BC Hydro Update: Puntledge River High Flows and Flood Risk Management

January 23, 2015

From BC Hydro:

The forecast now looks drier than yesterday. There are still some uncertainties though this is a good trend. Rain amounts looked to have dropped by about a third and most of the rain will take place in the upper elevations. The west side of Vancouver Island will get the brunt of this storm.

The higher elevation temperatures are just now beginning to set in and will cause some snowmelt. The southeast winds look to be generally unchanged and may cause some storm surge into the estuary.

BC Hydro’s operations will be modified to a lower discharge rate from Comox Dam though the high and dangerous Puntledge River flows may be in place into early next week. The public should stay away from the Puntledge River as flows will be high and fluctuating as we consider the ocean tides.

Weather conditions can be highly variable and while this looks to be good news, and less risk for some isolated downstream flooding, an eye on the river flow conditions during the high tide tomorrow may be wise. 

This may be BC Hydro’s final update on this storm system.

 

Previously:

BC Hydro Update: Puntledge River High Flows and Flood Risk Management

Wednesday, January 21, 2015

BC Hydro’s updated weather forecast and subsequent potential water inflows into the Comox Lake Reservoir has slightly worsened. There is about a 20% increase in the forecasted rain totals. In addition, the rain should be more constant on Friday and Saturday and the water inflows into the reservoir may be high Friday through Sunday.

It is a narrow band of high precipitation, known as an atmospheric river, that is tracking towards the region. A 50 km shift in the storms heading to the north or south can make a significant difference in rain amounts. Even a day before this storm hits, significant uncertainties remain.

BC Hydro will increase discharges from Comox dam beginning at 6:00 pm today and target up to maximum discharges down the Puntledge River. Flow rates from the dam may go above 150 m3/s during low tides and down to only about 35 m3/s during the high tides each morning. With the high river flows and the changes in flow rates depending on the ocean tides, for public safety, BC Hydro advises the public to stay away from the Puntledge River beginning this evening through Wednesday next week.

The freezing levels continue to look to be high and will lead to melting snow.

The winds out of the southeast remain, though they look to be down to about 40 km/h.

BC Hydro remains concerned about the potential for some isolated flooding along the Courtenay River during the King Tides on Saturday and Sunday mornings. It will be dependent on the timing of the peak flows out of the Browns and Tsolum rivers.
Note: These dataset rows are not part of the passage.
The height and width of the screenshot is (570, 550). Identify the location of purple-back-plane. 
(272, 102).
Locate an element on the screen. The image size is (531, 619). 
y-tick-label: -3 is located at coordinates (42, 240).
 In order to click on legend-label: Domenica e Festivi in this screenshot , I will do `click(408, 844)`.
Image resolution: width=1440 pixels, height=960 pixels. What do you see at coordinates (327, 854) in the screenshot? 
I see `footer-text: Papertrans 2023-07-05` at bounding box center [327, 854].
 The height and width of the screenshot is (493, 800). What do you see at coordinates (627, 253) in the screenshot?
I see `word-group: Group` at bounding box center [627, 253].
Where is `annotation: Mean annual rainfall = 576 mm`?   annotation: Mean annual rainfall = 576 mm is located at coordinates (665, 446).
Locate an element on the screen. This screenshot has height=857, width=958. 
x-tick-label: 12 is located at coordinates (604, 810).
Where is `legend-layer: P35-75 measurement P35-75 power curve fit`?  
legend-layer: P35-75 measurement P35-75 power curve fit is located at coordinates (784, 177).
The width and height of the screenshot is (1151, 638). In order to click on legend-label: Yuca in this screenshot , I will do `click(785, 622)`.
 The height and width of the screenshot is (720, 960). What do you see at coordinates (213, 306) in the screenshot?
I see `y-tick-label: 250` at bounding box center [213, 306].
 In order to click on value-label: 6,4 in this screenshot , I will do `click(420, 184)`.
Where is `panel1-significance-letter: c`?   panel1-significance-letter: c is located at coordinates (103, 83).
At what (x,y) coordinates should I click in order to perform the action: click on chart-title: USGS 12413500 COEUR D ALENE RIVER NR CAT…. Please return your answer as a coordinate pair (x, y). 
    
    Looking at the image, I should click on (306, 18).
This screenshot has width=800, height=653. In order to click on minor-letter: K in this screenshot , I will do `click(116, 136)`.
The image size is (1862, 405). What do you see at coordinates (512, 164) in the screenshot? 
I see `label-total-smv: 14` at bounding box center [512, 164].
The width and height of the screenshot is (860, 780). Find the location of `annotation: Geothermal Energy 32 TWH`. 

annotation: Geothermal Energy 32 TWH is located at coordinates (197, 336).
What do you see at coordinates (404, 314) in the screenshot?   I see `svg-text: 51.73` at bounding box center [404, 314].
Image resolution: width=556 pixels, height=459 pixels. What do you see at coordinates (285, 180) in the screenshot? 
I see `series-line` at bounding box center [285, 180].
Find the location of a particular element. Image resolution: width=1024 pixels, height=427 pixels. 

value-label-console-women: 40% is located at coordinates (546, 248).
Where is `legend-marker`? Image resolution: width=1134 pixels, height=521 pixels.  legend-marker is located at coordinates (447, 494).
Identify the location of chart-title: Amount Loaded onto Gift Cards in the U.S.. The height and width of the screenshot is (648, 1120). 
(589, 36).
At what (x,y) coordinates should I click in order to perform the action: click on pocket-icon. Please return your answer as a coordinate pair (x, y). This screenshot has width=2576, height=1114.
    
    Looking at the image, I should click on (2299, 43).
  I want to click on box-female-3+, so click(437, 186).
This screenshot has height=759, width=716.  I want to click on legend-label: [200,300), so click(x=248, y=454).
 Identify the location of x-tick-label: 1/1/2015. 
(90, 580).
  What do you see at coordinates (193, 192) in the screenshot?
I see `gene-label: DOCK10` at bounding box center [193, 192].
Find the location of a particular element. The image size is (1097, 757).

As a heads up, BC Hydro reached out to key Comox Valley emergency response agencies yesterday and communications continue.

BC Hydro will provide an update on Friday afternoon.

 

BC Hydro Update: High River Flows in Puntledge Due to Approaching Storms

Wednesday, January 21, 2015

BC Hydro is closely monitoring some subtropical weather systems that look to hit the area beginning Thursday evening through Sunday morning. In addition, the Comox Lake Reservoir has increased this past week with the moderate storm activity to date.

Beginning as early as Thursday evening, BC Hydro will increase the water discharge from the Comox Dam to the 100 m3/s to 125 m3/s range. The current rate of discharge is about 32 m3/s. The high river flow rate may be in place through Wednesday. BC Hydro will adjust river flow discharges based on actual inflow conditions and ocean tides. Forecasts can change.

For public safety, BC Hydro advises the public to stay away from the Puntledge River beginning Friday through Wednesday next week.

Precipitation over the three days starting Thursday evening may amount to up to 100 mm.  Friday and Saturday appears to be the heaviest aspect of the storm. In addition, temperatures will be quite warm reaching up to 13 degrees, with the freezing level reaching up to 2500-3000 metres. There may be significant snowmelt from this system.

The ocean tides are very high on Friday through and Sunday at 5.3 metres – about 0.4 of a metre higher than the early December 2014 storms. These tides are known as the King Tides and are the highest of the year. 

Storm ocean surge may also be a consideration as the winds are forecast to come out of the southeast and be up to 60 km/h on Friday.

BC Hydro will reduce the discharge from the Comox Dam to as low as possible during the high tides on Friday and Saturday.

The Comox Lake Reservoir is currently at 134.15 metres and has leveled off. There is over 1.2 metres of available reservoir storage to absorb this storm system.

While these storms look to be significantly weaker than the storms in early December, there will be more snowmelt in this case and that element of water inflow amounts into the river systems are more uncertain. Because of the timing of these highest ocean tides of the year, BC Hydro is a bit concerned about the Friday morning and Saturday morning tides. Should the natural flowing Browns and Tsolum rivers peak at the wrong time, there may be a risk for some isolated downstream flooding.

BC Hydro may provide an operational update later this week. Beyond Sunday, the weather looks to dry out.